A diagram breaks down the company’s costs—material, labor, transport.
Everlane’s price, therefore, represents a hundred-per-cent markup, but
the company notes that a “traditional retailer” would probably charge
forty dollars.
The T-shirts are straightforward and reasonably priced, although you
could save more money by shopping at, say, Old Navy. In some ways, the
most radical thing about Everlane was its marketing. When I met him
recently, Preysman was in no way offended by this observation.
“Marketing has a negative connotation, but I think of it as—what a
really great company does is figure out, What are the customer’s needs?
And then giving it to them. And then telling it to them,” he said.
We were at a table in the back of Everlane’s showroom in SoHo. Preysman
once swore that he would never open a physical store, but, like other
e-retailers, including Warby Parker and Amazon, the company is now
pursuing a hybrid model so that customers can try things on. (Everlane,
which aimed never to have excess stock, has also reversed its “no sales”
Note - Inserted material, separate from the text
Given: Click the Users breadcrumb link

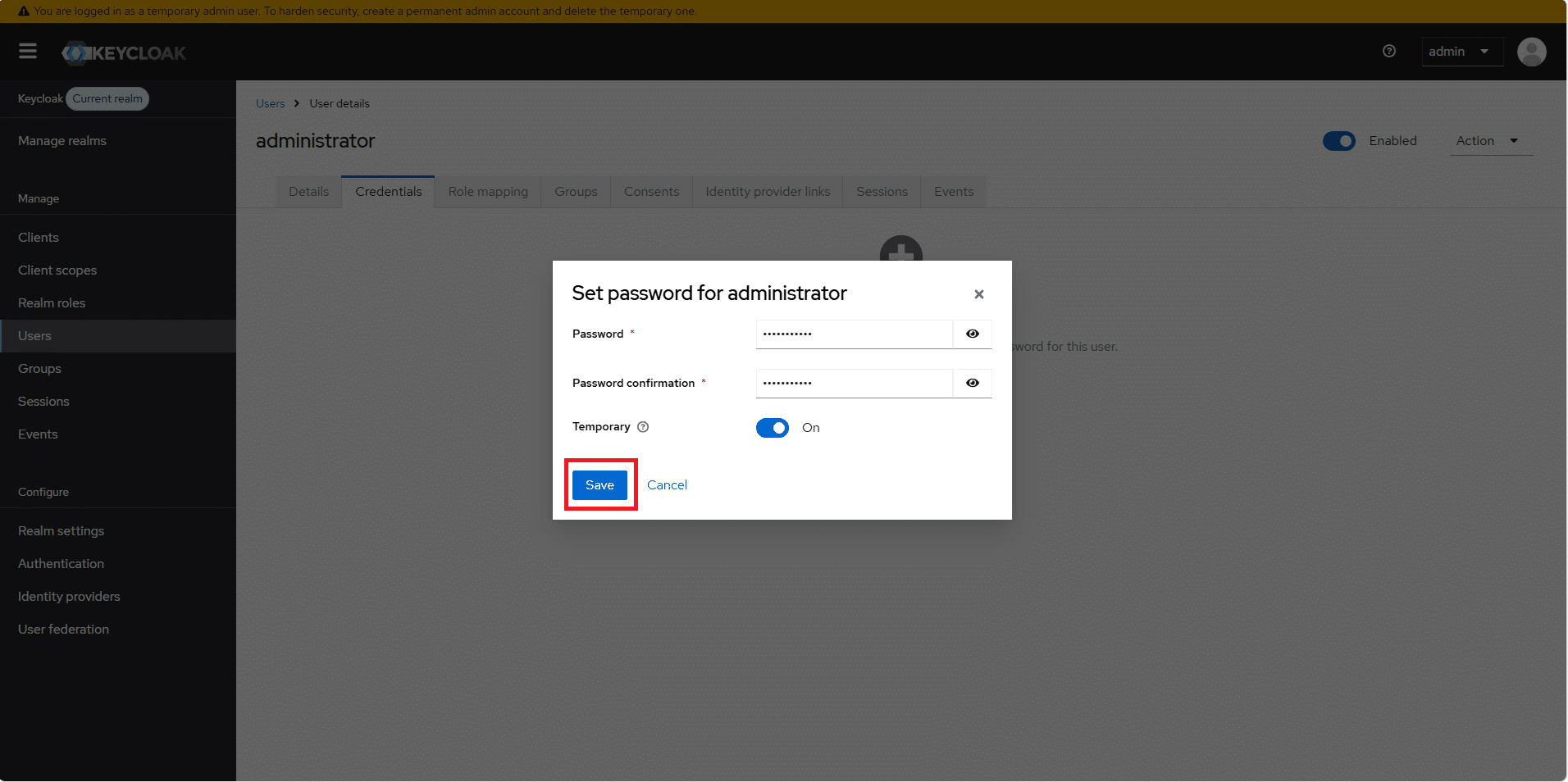Looking at the screenshot, I should click(270, 104).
policy. Since 2015, it has had discounts; customers are asked to pay
what they think is fair.)
Preysman, who is now thirty-two, with a beard that gives him a
thoughtful appearance, was dressed in Everlane: jeans, white sneakers,
and a navy-blue T-shirt. The look was clean but unremarkable, which is
the point. “We’re not a fashion company,” Preysman said—nor would
Everlane want to be. “It’s really, really hard to compete in the apparel
world.” Large e-commerce companies can respond to microtrends with
increasing speed and ease. “Amazon’s going to run the price down to the
ground. Zara’s already done that.” The woes of the retail industry are
well documented—Urban Outfitters and J. Crew are among the companies failing to compete with the giants—but, even in this brutal landscape,
Preysman sees an opening. “Where people are winning is with item-driven
businesses,” he said. An item, as he defines it, is a singular,
non-interchangeable thing: a Casper mattress, a Canada Goose puffer
jacket, a classic sneaker by Vans or Adidas. “It’s a thing that you can
build an entire company around.” Is a cotton T-shirt an item? Preysman
said that it can be. “I just don’t think that’s an item that people are
necessarily looking for today.”
Instead, for the past few years, Everlane has been trying, through an
iterative process, to turn sweaters and jackets into items. We took a
spin through the showroom, which, to me, looked like a store that you
might find on any SoHo street corner: racks of dresses and shirts and
pants, tables displaying leather clutches. But Preysman explained that
there were subtle innovations. For example, a regular apparel company
like J. Crew churns out seasonal, “story-driven” collections—say, a
rocker-inspired look for fall—a process that leads to excess inventory
and selling corduroys when it’s still eighty degrees outside. Everlane,
by contrast, rolls out new pieces one at a time, hoping that each will
become a year-round classic: the Cotton Box-Cut Tee Dress ($25), the
Slouchy Chino Pant ($58). Rather than designing to evoke a look or a
feeling, Everlane creates its clothes for specific “use cases.” Walking
to a rack of women’s clothes and removing a Long Slip Dress ($88),
Preysman said, “We ask, Is she wearing it to a wedding? On the weekend?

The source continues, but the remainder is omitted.